It's interesting to see that some of the Nationalist bloggers seem to be treating Mark MacLachlan - of
The Universality of Cheese fame/infamy - as something of a martyr, while the more mainstream pro-independence blogs have been largely silent on the issue, thus reflecting the official SNP position that the real life version of Montague Burton is a maverick who had to be cut loose and arguably - from his perspective, at least - hung out to dry. Of course, this merely reflects the split in the Nationalist movement between those who might euphemistically be described as ultra-Nats (better not use the c-word!) and the mainstream/official SNP view, with the latter regarding the former as something of an embarrassment, although there does seems to be an element of Bloggers v The Rest of the World in play as well.

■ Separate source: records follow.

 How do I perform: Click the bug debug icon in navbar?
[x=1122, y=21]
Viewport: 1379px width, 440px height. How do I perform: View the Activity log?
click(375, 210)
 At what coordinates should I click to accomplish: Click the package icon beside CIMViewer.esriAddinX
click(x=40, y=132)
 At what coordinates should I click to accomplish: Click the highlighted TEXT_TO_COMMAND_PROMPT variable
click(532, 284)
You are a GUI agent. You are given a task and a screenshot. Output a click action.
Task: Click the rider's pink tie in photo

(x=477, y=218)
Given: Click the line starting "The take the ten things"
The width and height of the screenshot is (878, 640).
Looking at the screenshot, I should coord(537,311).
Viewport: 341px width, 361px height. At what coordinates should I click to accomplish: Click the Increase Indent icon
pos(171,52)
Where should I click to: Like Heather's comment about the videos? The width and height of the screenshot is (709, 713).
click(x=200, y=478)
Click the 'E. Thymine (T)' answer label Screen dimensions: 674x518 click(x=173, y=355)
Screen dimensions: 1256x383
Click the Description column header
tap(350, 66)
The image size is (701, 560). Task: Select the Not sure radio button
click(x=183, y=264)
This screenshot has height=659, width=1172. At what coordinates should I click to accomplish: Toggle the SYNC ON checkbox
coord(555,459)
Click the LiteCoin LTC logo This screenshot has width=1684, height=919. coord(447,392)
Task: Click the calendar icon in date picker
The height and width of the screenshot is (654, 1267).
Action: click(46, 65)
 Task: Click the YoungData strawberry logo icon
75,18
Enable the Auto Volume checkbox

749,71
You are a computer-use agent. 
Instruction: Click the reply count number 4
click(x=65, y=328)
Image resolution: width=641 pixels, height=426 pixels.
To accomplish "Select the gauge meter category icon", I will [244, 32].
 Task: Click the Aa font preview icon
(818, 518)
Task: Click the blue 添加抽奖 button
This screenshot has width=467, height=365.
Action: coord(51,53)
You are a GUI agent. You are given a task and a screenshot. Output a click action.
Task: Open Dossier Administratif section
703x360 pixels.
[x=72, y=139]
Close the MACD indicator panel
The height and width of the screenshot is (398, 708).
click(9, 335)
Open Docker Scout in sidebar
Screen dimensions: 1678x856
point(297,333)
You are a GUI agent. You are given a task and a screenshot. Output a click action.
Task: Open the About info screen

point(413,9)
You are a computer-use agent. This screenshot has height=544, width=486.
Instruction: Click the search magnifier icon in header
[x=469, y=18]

However, in a characteristically curiosity-fuelled rush of blood to the head I recently ventured into a
Scotsman thread on Cheese-gate, and mention was made of the bizarre case of Willie McRae, who twenty-odd years ago was a prominent lawyer and Scottish Nationalist who was almost elected to Westminster. Known for his anti-nuclear campaigning, he was found dead in mysterious circumstances in 1985. Initially thought to be the victim of a simple car accident, it later emerged that McRae had been shot in the head, with the conspiracy theorists suspecting British state involvement in his death, while a more prosaic explanation was simple suicide. But in some ways the official version of events is even more inconclusive than those pertaining to the assassination of John F Kennedy and the conviction of the Lockerbie bomber - it seems that officialdom has never publicly come to a definitive conclusion relating to the Glasgow lawyer's death.
However, the then SNP leader Gordon Wilson appointing Winnie Ewing to carry out an internal investigation into McRae's death, but when the Crown Office stonewalled her enquiries mainstream Nationalism effectively gave up on the case, and clearly devolution and two years of an SNP administration in Holyrood have changed nothing in this regard. As a
Herald article from 1995 puts it:
...to general astonishment, the SNP gave up. No prominent Nationalist has since immersed himself in the McRae mystery. It only fuelled the lunatic fringe -- now convinced that McRae had been a key subversive, finally silenced by the British State, whom even the SNP were desperate to disown.
Thus the suspicion that Willie McCrae was seen as something of a maverick by mainstream Nationalists and therefore became regarded as inimical to the SNP's modern image, which in turn has made him something of a martyr in ultra-Nat folklore.
Of course, Mark MacLachlan and the cybernats (oops, I've said it!) are a long way from Willie McCrae and his claimed links to the SNLA - the former lost his job and is being hailed as a hero by online militants, while the latter lost his life and was claimed to have links with the
SNLA - but if the official SNP line is perhaps that McRae
wasn't a maverick, then that certainly
doesn't seem to be the case with MacLachlan.
But with an out of court settlement a possible outcome of Mr MacLachlan's unfair dismissal
case, it might be that the truth surrounding Cheese-gate may remain as shrouded in mystery as the precise circumstances of Willie McRae's death.
(For a perspective leaning more towards the state conspiracy on McRae's death see
this more recent account from the
Daily Record. Alternative explanations for the inconclusive nature of the official account of events is that McRae's family preferred his background and suicide to remain under wraps, or that official cock-ups in the investigation resulted in a cover-up conspiracy from the authorities - shades of the likes of Lockerbie and Shirley McKie, perhaps. Of course, you can't believe everything you read anyway - for example, the
Record article states that David Coutts - a then Dundee SNP councillor who was among the first to see Willie McRae's body - was the fiancé of the doctor who examined the injured McRae but failed to spot the gunshot wound, whereas the
Herald states that the doctor's fiancé was in fact someone else but that David Coutts had been travelling in the same car as them, with his wife.)